Return to Play after an Anterior Cruciate Ligament Reconstruction in the Collegiate Athlete: A Systematic Review Evaluating Return to Play Proportions and Associated Factors

Author:

Brown Cortez L.1,Worts Phillip R.2345,Dewig Derek R.6,Rolle Garrison A.2,Ormsbee Michael J.347

Affiliation:

1. Department of Orthopedic Surgery, University of Pittsburgh, Pittsburgh, PA, USA.

2. Tallahassee Orthopedic Clinic; Tallahassee, FL, USA.

3. Department of Health, Nutrition, and Food Sciences, Florida State University, Tallahassee, FL, USA.

4. FSU Institute of Sports Sciences and Medicine, Florida State University, Tallahassee, FL, USA.

5. FSU Brain Science and Symptom Management Center, Florida State University, Tallahassee, FL, USA.

6. College of Education, Health & Human Performance, Fairmont State University, Fairmont, WV, USA.
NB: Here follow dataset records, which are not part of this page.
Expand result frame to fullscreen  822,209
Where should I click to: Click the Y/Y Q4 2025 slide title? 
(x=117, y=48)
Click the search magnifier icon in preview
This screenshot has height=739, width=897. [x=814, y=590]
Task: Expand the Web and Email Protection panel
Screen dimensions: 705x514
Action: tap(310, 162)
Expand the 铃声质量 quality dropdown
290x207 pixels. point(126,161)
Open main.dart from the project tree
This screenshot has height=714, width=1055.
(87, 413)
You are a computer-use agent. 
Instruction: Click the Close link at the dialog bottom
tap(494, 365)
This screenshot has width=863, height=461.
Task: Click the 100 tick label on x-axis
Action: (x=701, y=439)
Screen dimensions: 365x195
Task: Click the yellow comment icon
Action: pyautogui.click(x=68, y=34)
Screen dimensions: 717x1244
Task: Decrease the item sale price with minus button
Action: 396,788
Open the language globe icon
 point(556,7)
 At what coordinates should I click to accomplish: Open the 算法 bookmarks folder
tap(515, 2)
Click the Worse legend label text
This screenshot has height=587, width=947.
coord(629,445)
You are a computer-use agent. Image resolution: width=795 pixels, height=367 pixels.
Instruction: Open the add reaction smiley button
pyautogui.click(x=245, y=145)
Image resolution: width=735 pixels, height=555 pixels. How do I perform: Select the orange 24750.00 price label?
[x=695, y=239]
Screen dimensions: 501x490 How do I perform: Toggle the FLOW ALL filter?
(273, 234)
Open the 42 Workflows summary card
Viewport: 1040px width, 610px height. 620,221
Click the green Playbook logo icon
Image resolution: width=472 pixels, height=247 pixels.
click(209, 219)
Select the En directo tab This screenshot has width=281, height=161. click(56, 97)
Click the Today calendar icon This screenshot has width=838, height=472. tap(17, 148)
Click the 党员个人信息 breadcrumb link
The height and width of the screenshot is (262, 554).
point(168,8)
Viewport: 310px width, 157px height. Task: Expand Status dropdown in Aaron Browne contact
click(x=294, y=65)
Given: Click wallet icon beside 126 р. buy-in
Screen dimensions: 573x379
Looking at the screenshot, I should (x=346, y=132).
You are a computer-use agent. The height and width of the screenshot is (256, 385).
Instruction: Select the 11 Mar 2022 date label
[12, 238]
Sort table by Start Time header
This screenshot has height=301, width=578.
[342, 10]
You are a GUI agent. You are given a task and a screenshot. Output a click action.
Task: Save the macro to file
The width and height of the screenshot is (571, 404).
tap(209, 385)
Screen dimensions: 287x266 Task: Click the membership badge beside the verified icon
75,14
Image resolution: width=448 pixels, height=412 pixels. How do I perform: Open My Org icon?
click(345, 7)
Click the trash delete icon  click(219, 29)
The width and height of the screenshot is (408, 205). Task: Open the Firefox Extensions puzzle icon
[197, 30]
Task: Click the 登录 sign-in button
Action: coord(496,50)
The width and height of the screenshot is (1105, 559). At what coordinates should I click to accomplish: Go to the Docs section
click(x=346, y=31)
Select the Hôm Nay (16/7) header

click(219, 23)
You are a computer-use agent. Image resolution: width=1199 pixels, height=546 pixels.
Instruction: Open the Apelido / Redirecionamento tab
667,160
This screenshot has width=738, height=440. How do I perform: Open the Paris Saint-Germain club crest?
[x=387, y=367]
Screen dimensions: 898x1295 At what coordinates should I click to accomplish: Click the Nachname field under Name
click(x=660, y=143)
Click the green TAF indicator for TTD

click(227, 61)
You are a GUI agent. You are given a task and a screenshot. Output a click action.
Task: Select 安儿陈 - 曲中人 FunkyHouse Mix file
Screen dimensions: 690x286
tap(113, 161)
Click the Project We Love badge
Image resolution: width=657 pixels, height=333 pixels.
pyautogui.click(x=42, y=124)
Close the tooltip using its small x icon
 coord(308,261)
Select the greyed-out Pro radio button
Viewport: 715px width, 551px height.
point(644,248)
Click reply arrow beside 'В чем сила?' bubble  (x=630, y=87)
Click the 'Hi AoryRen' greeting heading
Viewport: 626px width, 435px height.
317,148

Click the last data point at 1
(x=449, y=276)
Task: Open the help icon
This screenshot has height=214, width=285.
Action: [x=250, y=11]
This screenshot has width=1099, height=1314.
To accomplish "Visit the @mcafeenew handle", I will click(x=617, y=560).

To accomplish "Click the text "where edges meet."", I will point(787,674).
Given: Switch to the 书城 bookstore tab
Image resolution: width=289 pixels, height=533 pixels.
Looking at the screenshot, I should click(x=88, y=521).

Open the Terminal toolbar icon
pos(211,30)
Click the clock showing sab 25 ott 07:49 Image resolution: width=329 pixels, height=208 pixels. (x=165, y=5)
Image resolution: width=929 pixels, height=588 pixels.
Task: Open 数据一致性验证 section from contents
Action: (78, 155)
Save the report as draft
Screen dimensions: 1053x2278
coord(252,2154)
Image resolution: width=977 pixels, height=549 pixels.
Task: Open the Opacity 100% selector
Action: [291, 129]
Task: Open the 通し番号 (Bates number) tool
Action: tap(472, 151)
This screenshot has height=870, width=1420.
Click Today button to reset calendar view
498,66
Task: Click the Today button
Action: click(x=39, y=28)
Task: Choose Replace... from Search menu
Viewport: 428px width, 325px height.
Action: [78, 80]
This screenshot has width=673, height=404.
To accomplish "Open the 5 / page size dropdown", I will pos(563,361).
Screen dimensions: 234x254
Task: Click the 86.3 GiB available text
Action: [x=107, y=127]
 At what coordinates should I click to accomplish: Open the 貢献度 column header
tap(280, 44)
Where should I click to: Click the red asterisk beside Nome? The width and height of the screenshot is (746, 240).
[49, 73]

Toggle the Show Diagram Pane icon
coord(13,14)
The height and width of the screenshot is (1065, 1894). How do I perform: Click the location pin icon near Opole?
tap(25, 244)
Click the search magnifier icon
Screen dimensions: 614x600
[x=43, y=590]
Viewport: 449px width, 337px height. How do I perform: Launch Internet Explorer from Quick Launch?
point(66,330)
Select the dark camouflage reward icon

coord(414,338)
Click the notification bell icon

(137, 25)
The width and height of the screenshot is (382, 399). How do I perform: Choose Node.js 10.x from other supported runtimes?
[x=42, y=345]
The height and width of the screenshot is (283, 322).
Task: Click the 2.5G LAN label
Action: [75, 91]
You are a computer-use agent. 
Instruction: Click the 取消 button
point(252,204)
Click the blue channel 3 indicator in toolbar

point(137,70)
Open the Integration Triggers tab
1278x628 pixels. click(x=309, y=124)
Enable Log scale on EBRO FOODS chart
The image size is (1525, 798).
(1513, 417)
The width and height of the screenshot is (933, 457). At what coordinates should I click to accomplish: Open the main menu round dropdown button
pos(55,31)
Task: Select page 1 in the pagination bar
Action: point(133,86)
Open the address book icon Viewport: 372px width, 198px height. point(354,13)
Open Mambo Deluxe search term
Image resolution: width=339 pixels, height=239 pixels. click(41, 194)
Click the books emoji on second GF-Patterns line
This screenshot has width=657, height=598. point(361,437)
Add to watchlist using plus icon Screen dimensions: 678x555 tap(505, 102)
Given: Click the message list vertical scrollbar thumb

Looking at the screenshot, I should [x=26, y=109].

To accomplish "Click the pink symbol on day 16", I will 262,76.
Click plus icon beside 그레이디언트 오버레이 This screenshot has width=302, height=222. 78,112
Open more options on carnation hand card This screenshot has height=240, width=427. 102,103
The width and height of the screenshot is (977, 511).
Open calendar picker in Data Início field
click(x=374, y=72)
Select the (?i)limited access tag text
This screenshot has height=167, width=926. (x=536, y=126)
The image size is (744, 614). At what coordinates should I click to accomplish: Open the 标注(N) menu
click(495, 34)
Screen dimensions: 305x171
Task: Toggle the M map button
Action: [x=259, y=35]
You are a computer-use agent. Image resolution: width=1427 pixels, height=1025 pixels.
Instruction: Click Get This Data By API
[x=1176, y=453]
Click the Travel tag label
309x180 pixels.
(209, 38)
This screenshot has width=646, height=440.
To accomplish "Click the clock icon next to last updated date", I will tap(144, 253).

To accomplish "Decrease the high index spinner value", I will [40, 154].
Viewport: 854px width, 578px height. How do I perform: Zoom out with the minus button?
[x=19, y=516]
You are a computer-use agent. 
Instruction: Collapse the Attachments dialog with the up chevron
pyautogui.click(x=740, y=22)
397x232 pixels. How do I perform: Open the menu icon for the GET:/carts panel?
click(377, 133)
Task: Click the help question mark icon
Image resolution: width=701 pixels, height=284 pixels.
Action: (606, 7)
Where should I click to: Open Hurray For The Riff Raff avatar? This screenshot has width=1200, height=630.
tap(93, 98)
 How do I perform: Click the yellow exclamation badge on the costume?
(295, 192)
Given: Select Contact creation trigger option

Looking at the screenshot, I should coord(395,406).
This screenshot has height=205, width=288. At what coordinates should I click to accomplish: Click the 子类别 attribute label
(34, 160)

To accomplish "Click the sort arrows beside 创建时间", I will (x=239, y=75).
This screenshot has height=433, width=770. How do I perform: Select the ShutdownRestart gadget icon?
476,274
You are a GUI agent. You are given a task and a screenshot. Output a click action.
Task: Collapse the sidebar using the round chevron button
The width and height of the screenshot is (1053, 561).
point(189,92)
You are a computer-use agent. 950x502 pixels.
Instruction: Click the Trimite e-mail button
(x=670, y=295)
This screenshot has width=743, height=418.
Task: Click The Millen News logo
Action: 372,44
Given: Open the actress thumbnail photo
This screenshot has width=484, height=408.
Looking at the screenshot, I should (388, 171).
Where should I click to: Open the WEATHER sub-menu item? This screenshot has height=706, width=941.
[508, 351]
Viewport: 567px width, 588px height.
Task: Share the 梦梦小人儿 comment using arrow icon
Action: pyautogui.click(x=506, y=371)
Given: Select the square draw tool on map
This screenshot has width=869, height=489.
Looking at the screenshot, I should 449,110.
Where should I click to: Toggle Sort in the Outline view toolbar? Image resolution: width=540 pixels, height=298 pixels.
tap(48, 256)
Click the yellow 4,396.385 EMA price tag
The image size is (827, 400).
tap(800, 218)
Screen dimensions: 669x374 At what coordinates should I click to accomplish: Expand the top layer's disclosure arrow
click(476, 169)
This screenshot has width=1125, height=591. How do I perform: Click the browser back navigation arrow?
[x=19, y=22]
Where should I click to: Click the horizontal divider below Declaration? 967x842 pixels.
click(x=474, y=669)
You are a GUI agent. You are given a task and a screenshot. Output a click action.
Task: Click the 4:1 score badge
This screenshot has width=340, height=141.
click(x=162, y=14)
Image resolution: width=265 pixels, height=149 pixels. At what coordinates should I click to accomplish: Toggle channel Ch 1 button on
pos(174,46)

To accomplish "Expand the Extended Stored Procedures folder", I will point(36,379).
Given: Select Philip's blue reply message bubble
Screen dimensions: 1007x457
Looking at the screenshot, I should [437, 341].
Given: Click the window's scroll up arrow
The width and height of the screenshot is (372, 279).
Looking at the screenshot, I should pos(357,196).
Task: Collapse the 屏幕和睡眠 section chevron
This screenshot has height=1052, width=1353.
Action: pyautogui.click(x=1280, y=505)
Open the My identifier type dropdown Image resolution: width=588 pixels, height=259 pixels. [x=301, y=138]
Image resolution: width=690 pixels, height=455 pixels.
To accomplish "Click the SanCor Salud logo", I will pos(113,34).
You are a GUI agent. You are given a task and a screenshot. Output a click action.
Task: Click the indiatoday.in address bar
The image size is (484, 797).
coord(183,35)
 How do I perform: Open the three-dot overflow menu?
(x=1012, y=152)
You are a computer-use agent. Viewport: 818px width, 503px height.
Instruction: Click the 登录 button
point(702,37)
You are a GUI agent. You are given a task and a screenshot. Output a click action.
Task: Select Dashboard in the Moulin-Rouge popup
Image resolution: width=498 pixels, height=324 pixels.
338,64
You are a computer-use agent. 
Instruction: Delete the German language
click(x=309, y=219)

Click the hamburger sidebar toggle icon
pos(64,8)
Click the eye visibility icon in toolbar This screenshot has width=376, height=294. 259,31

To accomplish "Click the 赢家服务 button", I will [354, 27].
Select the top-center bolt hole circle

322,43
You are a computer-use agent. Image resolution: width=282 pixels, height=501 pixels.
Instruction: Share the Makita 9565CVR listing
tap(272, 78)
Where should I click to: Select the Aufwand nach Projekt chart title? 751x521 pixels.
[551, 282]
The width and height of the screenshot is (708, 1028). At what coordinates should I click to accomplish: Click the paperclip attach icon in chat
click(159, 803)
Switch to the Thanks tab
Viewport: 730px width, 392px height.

7. Department of Biokenetics, Exercise and Leisure Sciences, School of Health Science, University of KwaZulu-Natal, Westville, South Africa.

Abstract

OBJECTIVE: To estimate anterior cruciate ligament reconstruction (ACLR) return to play (RTP) factors and proportions across all National Collegiate Athletics Association (NCAA) sports. DESIGN: Systematic review with prognosis and etiology components. LITERATURE SEARCH: Two independent reviewers searched PubMed, Cochrane Library, and Embase databases using terms related to RTP, ACLR, and NCAA for articles published up to June 30, 2023. STUDY SELECTION CRITERIA: Articles were included if: RTP proportions or factors affecting RTP were reported and if the study population included NCAA collegiate athletes recovering from an ACLR. DATA SYNTHESIS: The proportion represents the total number of athletes who returned to play after ACLR over the total number of ACLR athletes from each cohort. The cumulative proportion represents the aggregated total from each included study. When eligibility information was available (i.e., athletes in their final year of eligibility), RTP proportions were adjusted. The Newcastle-Ottawa Scale (NOS) was used to assess the study quality and scored by two raters. RESULTS: Nine studies were included. RTP criteria varied across the studies. Proportions of RTP ranged from 69% to 92%, with a cumulative RTP proportion after ACLR of 84% (628/745). The primary factors associated with the proportion of RTP were scholarship status, competitive eligibility remaining, depth chart position, and surgical graft type. CONCLUSIONS: The cumulative proportion of RTP was 84% and was associated with patient-specific and operative factors. Psychological and functional factors were not routinely reported, and rehabilitation protocols were unknown. Data were not explicitly available for any athletes outside of Division I. The criteria for RTP after ACLR varied.